Gunner ran his hand up her body until he held the back of her neck. “No. I did what you did. I hid in plain sight and pretended normalcy. And although I was surrounded by corpses—constantly—for years, I buried that third part of me until it was like it never even existed. Because I am a spiteful bastard that didn’t want them to win. It was probably my biggest mistake.”
Gunner’s eyes went dark red and glazed as if he was looking into the past. To something she would never truly see. When he didn’t continue Elodie prompted, “Why was it a mistake?” She glanced down at her camouflage and wondered if she was making one herself.
“I corrupted myself.”
“How?”
“I erased some codes that I shouldn’t have.” He pried one of her hands away from the sink to capture it between his own. “I was looking for the parts of myself that gave control to the jackal but I ended up reconfiguring my basic settings instead. To do so is tantamount to suicide.” Gunner shrugged. “But at the time I was sick of feeling at home among the dead. And I’m not even a goddamn spider! Or a bat. I know a guy who obsessively rests upside down. Obsessively. Can you imagine?” He released a grim laugh.
Confusion still gripped her. “Did it work? What happened after you messed up your codes?”

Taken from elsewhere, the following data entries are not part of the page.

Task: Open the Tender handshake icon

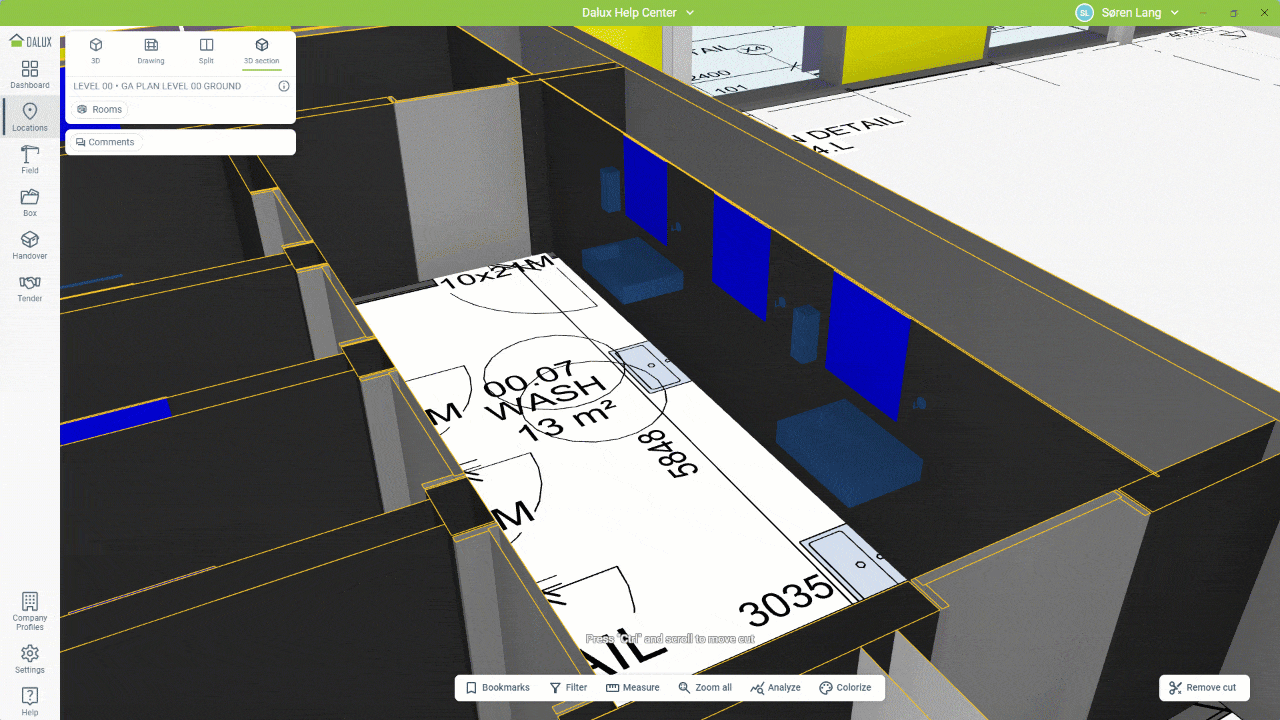Action: point(30,288)
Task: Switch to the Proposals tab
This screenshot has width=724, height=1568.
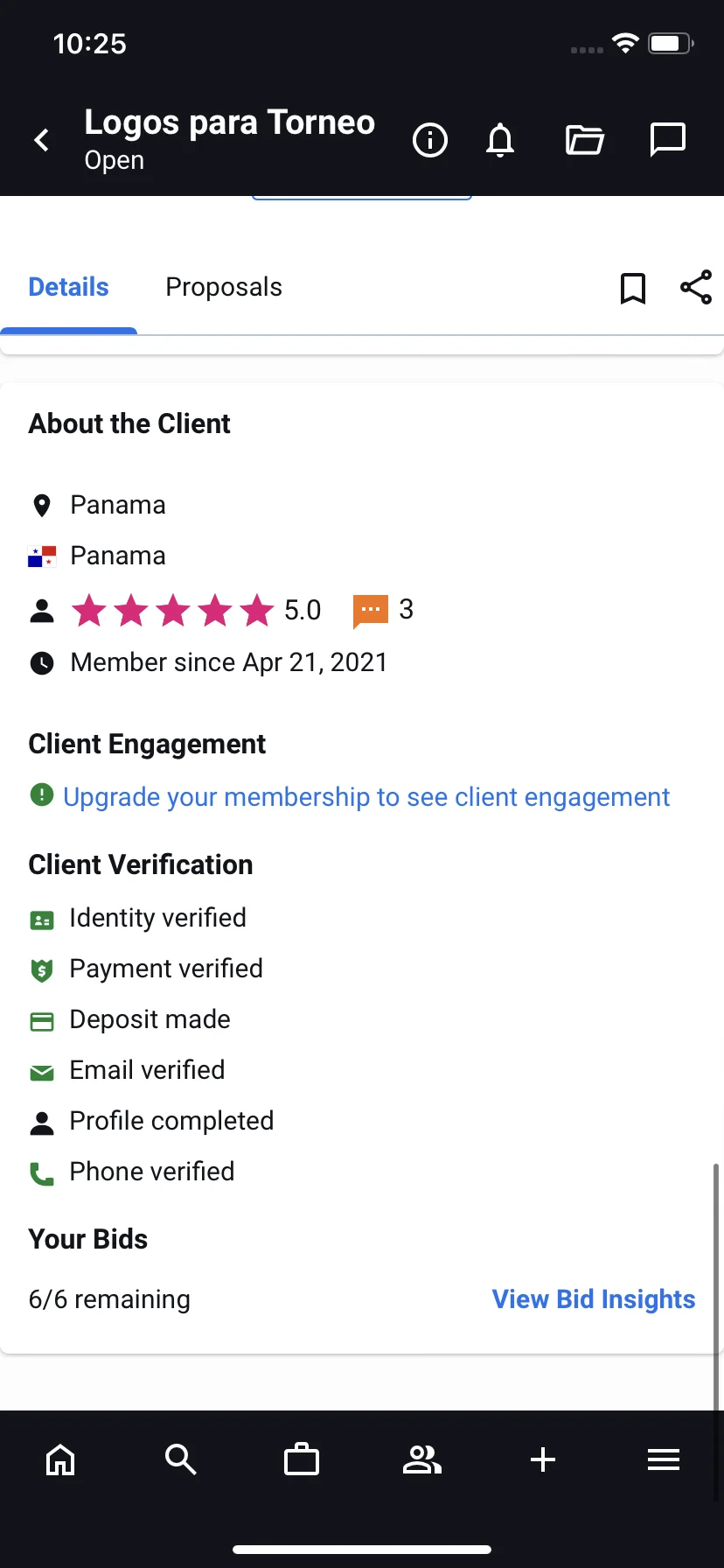Action: [224, 287]
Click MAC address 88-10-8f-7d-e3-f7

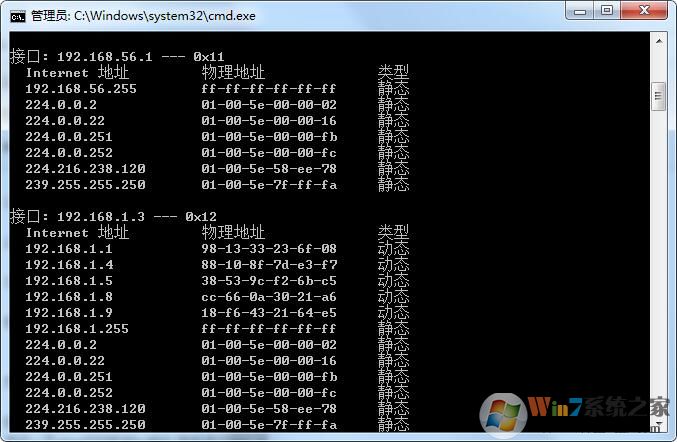pos(269,264)
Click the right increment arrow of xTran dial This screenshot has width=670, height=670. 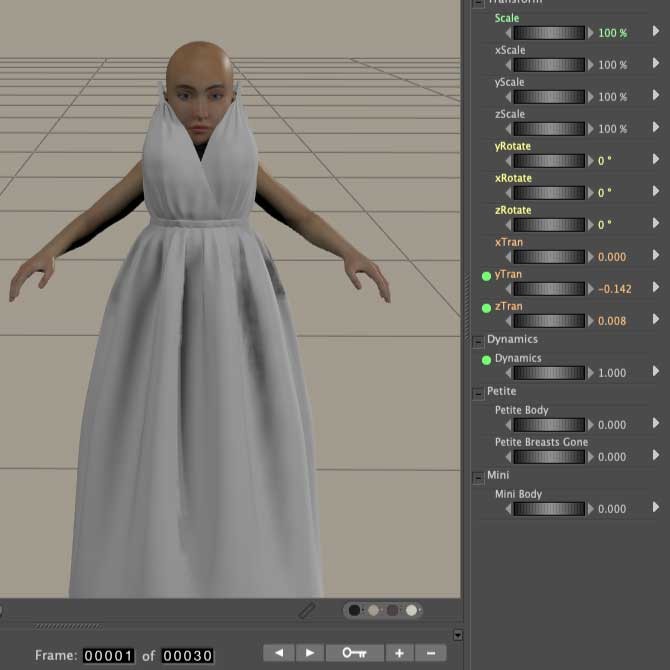590,257
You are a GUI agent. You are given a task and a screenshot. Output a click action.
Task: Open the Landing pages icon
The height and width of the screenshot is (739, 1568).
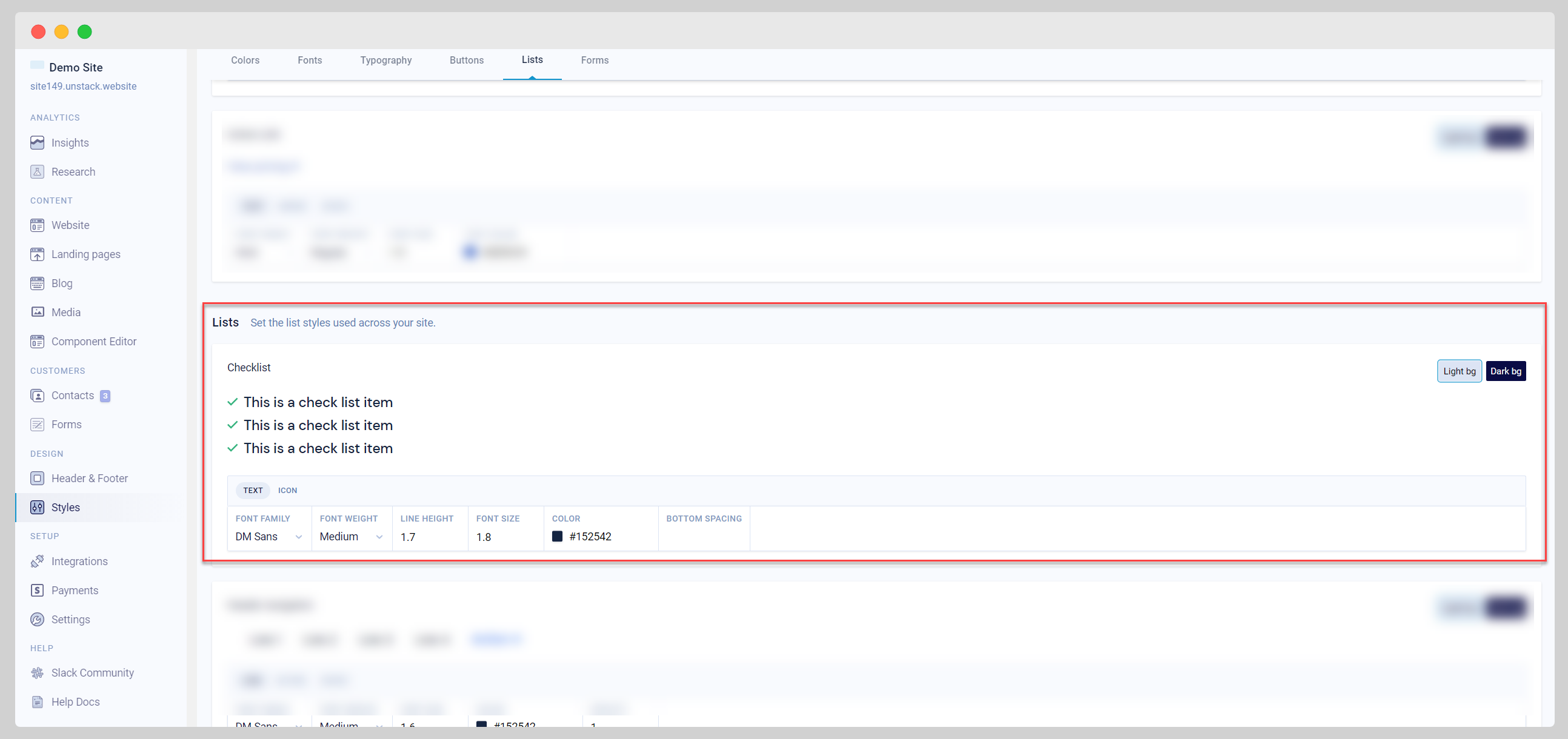37,254
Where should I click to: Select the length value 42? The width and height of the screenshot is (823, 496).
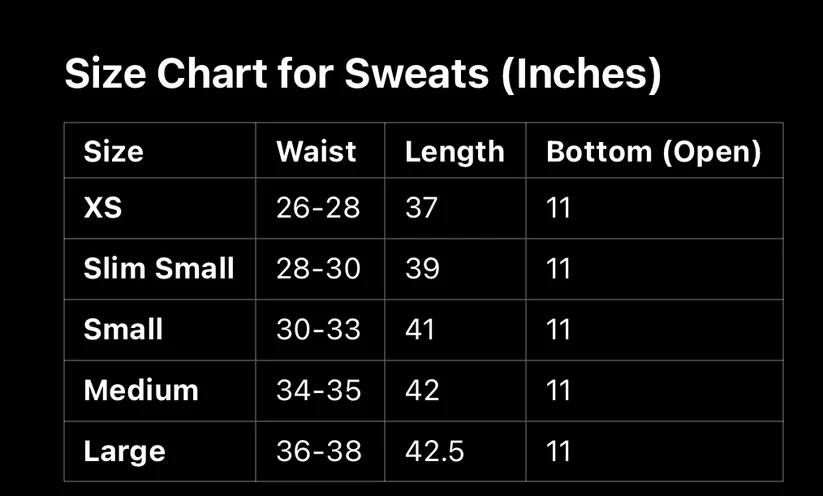(422, 389)
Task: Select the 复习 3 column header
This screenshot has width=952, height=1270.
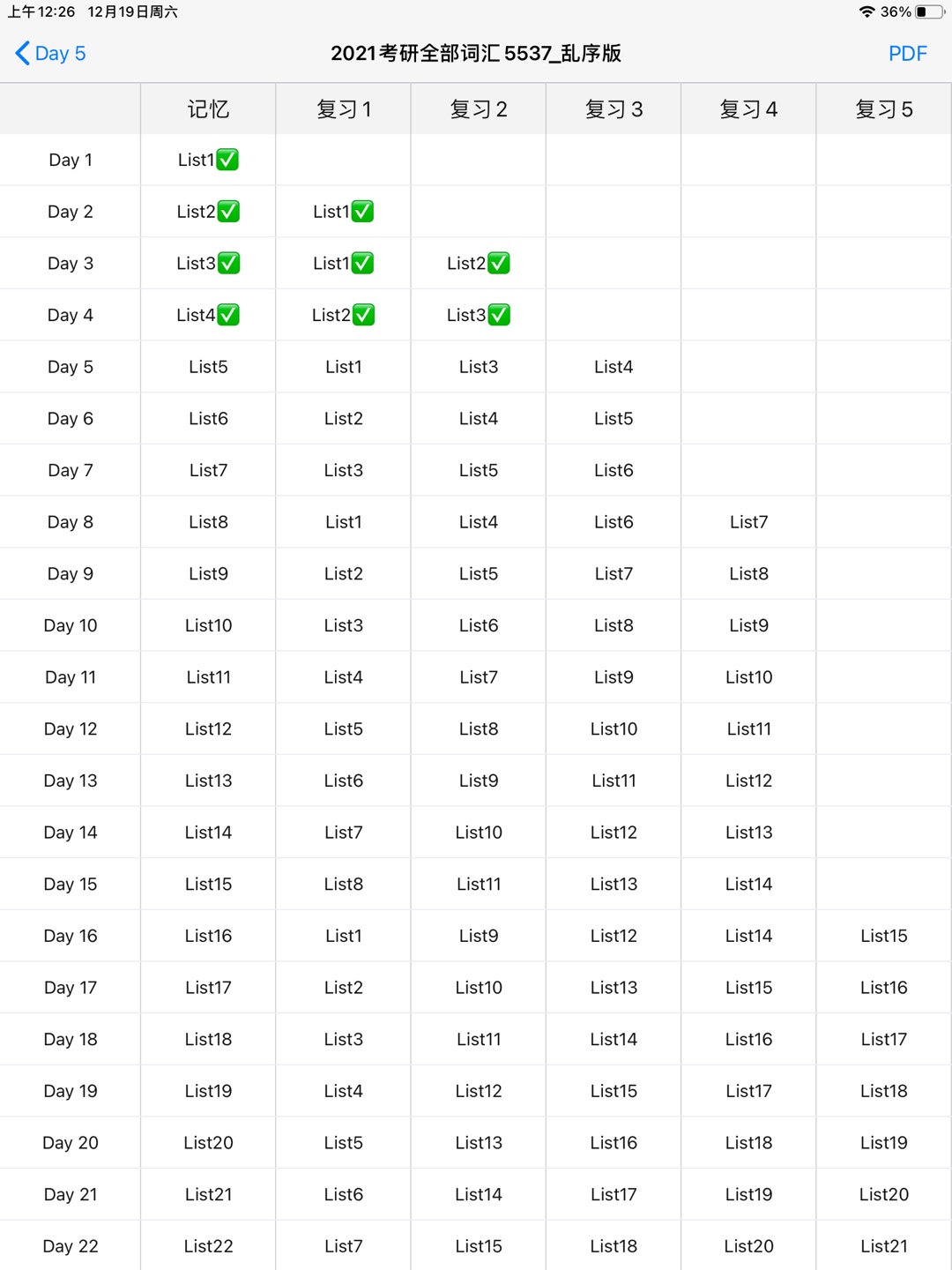Action: 614,109
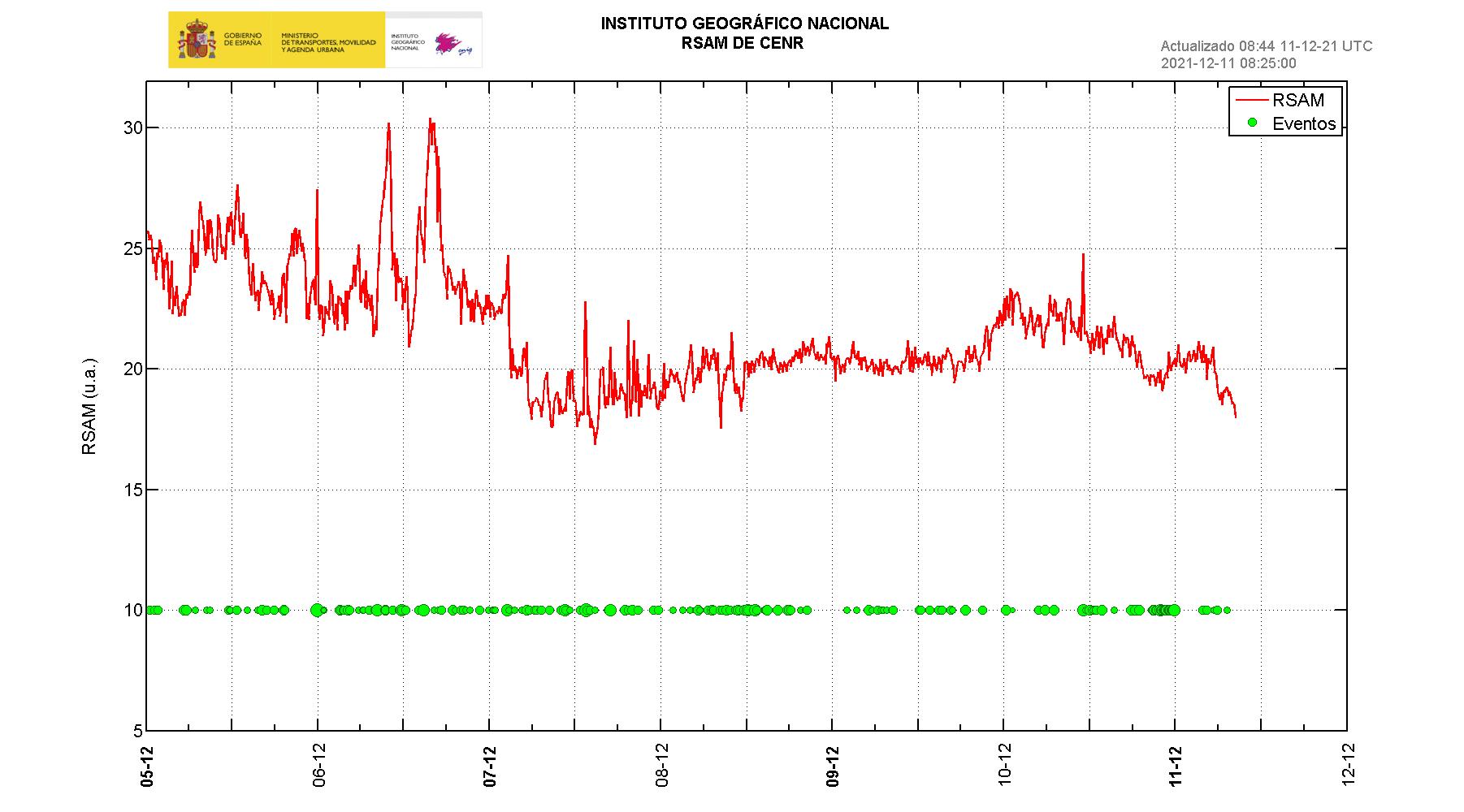
Task: Click the subtitle RSAM DE CENR
Action: pyautogui.click(x=743, y=44)
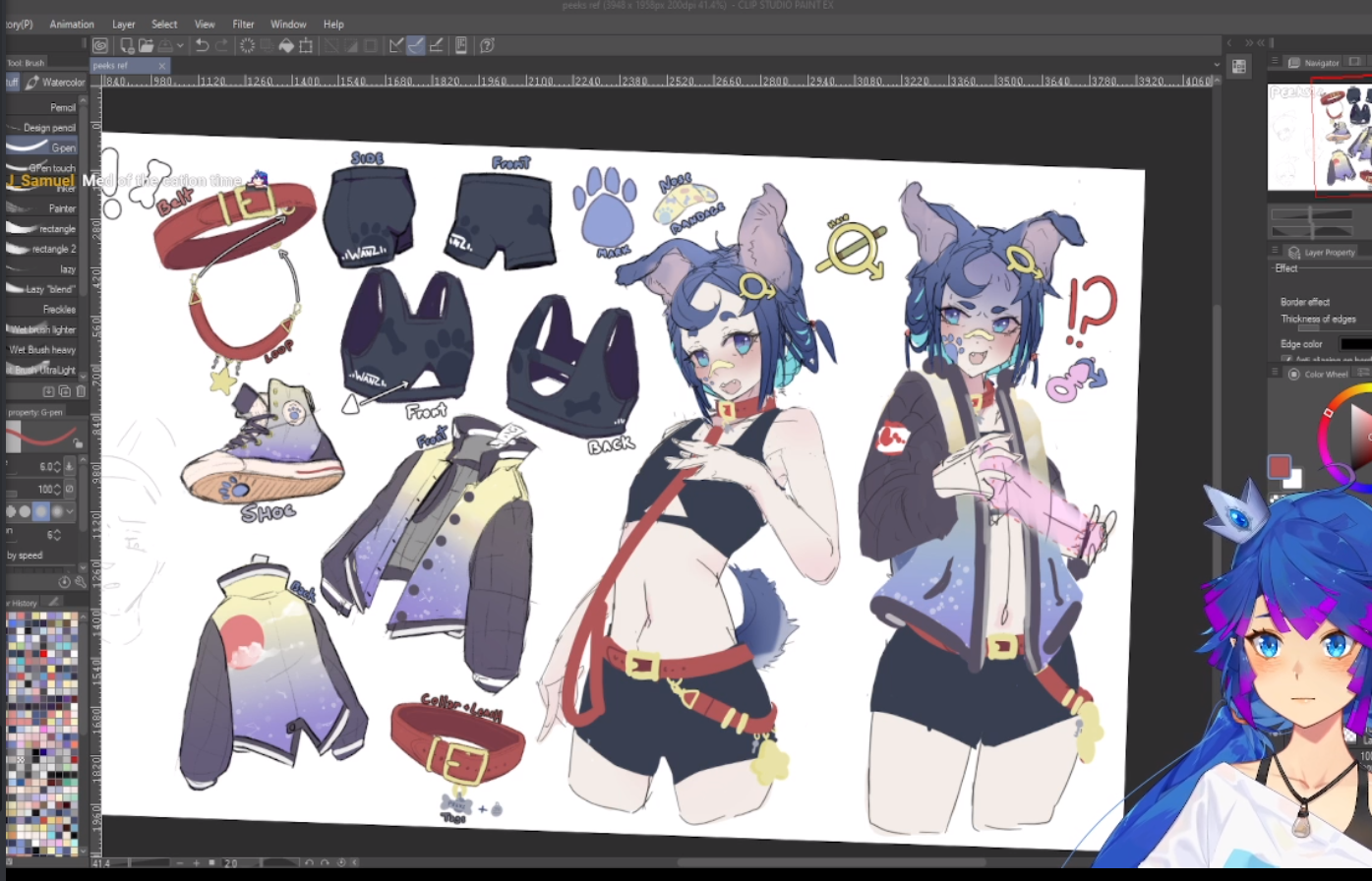This screenshot has width=1372, height=881.
Task: Click the Fill bucket icon in toolbar
Action: point(286,45)
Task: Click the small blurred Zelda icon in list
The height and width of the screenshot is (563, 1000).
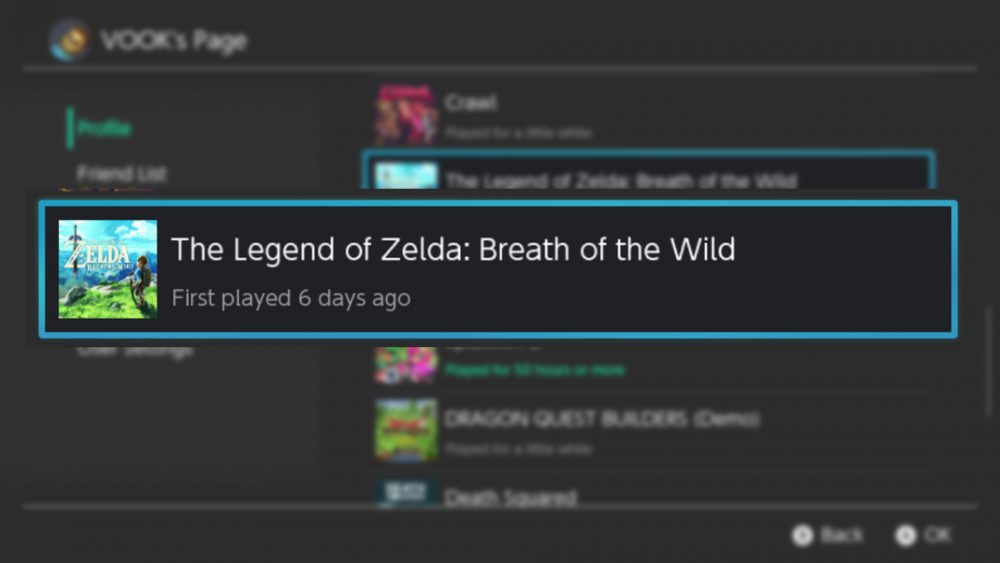Action: [406, 177]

“It did work. When it happened, I was commander of a battle station and suddenly I had no driving will to fight a war that wasn’t mine. Cyborgs want nothing more than to kill Trentians. Taking even one of those alien bastards out gives us a better high than any possible combination of narcotics. The scientists figured Pavlovian reinforcement to our basic coded desires was a good fail-safe. I inadvertently axed that part of my brain. I had dozens of ships in my fleet, all designed for guerrilla warfare and planetside battles. I got up, walked out of the bridge, hijacked one of the flyers and deserted. The shock I created brought on panic from the pretty boys in charge. My desertion branded me with eternal exile.”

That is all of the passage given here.